SUPPLIED PASSAGE START

“It Is Scary to Go to Work,” Trump Adviser Says, After Covid-19 Appears in the White House
May 11th 2020
By Laura Clawson
Donald Trump’s personal valet has tested positive for COVID-19. So has Mike Pence’s press secretary, Katie Miller, who has not only been maskless at recent White House meetings but is married to top Trump staffer Stephen Miller. “It is scary to go to work,” top economic adviser Kevin Hassett said on CBS Sunday morning, adding an admission sure to be perceived as disloyal: “I think that I’d be a lot safer if I was sitting at home than I would be going to the West Wing.”
The appearance of coronavirus in the White House comes despite stringent measures to protect Trump and Pence, including daily testing for top aides and testing for outside visitors before they enter meetings with Trump. In other words, the White House is doing exactly what Trump has been saying the rest of the country doesn’t need to do to be safe—and it’s still not enough. Trump will have an opportunity to change his tune on testing in public remarks scheduled for Monday afternoon, but so far his stance has been that “by doing all of this testing, we make ourselves look bad.”
Pence “has tested negative every single day and plans to be at the White House tomorrow,” a spokesman said Sunday, despite Trump’s keen observation last week that Miller “tested very good for a long period of time and then all of a sudden today she tested positive.” Funny how that can work. By contrast, Centers for Disease Control director Dr. Robert Redfield and Food and Drug Administration head Dr. Stephen Hahn are self-quarantining, while Dr. Anthony Fauci will attend White House meetings only in a mask in what he’s calling a “modified quarantine.”
Redfield, Hahn, and Fauci are supposed to testify before a Senate committee on Tuesday and will do so by video conference. Committee Chair Lamar Alexander is also self-quarantining after a member of his staff tested positive. This is what it looks like among people who have access to testing and contact tracing. If it doesn’t look like that in other workplaces, how much of the reason is that the testing and contact tracing just aren’t being done?
Trump hasn’t abandoned his push to have states reopen businesses, but meanwhile The New York Times reports that the White House increased its call for its own staff to work remotely, “telling several lower-level aides in the press office, who had been coming into the White House, to work from home regardless of how they were feeling.”
We’re accustomed to Republican hypocrisy, but rarely does it have such an immediate life-or-death effect.

SUPPLIED PASSAGE END
DATA PROVIDED START

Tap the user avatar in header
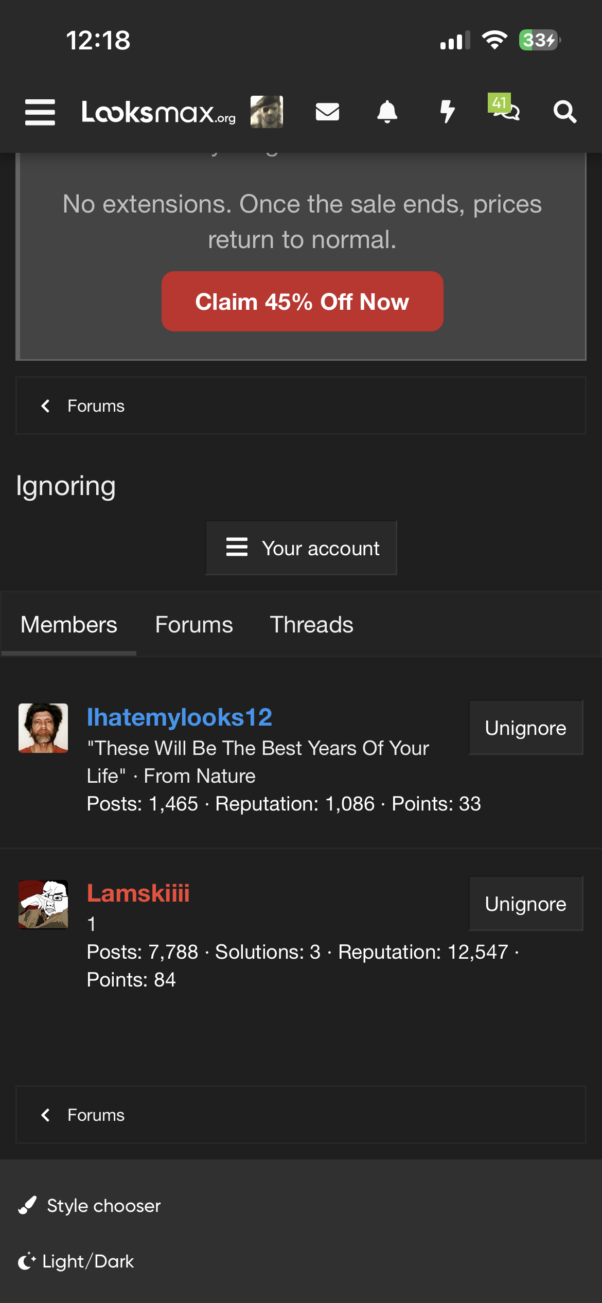 point(267,112)
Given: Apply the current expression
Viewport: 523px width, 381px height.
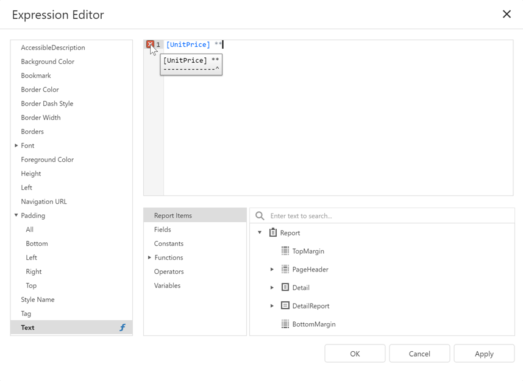Looking at the screenshot, I should point(484,353).
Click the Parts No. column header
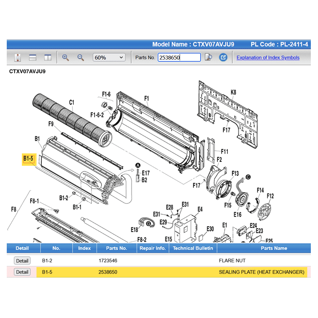This screenshot has width=318, height=318. click(x=116, y=248)
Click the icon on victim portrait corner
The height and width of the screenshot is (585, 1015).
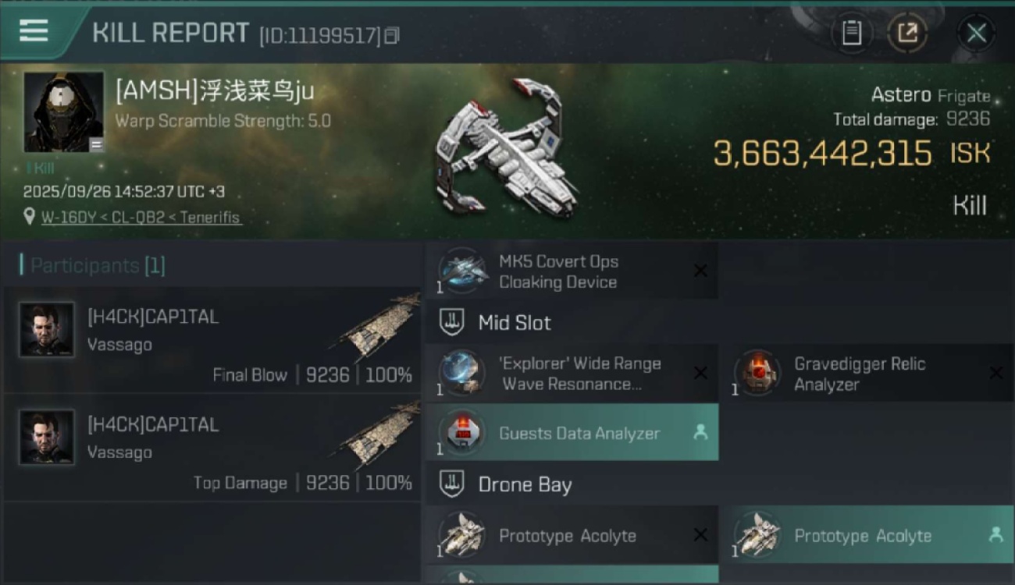(96, 144)
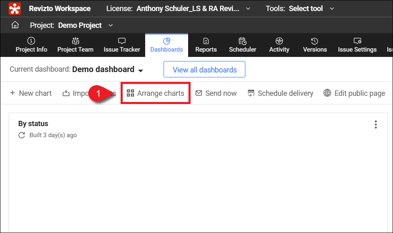Screen dimensions: 393x233
Task: Open the Demo dashboard selector arrow
Action: [141, 70]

DATA PROVIDED END

APPLY WHAT YOU READ:
[a] In the White House COVID-19 article, who said on CBS that it is scary to go to work?
[b] Return the stretch of the White House COVID-19 article from "Redfield, Hahn, and" through "immediate life-or-death effect.", copied word for word.

SET OF ANSWERS:
[a] Top economic adviser Kevin Hassett said it.

[b]
Redfield, Hahn, and Fauci are supposed to testify before a Senate committee on Tuesday and will do so by video conference. Committee Chair Lamar Alexander is also self-quarantining after a member of his staff tested positive. This is what it looks like among people who have access to testing and contact tracing. If it doesn’t look like that in other workplaces, how much of the reason is that the testing and contact tracing just aren’t being done?
Trump hasn’t abandoned his push to have states reopen businesses, but meanwhile The New York Times reports that the White House increased its call for its own staff to work remotely, “telling several lower-level aides in the press office, who had been coming into the White House, to work from home regardless of how they were feeling.”
We’re accustomed to Republican hypocrisy, but rarely does it have such an immediate life-or-death effect.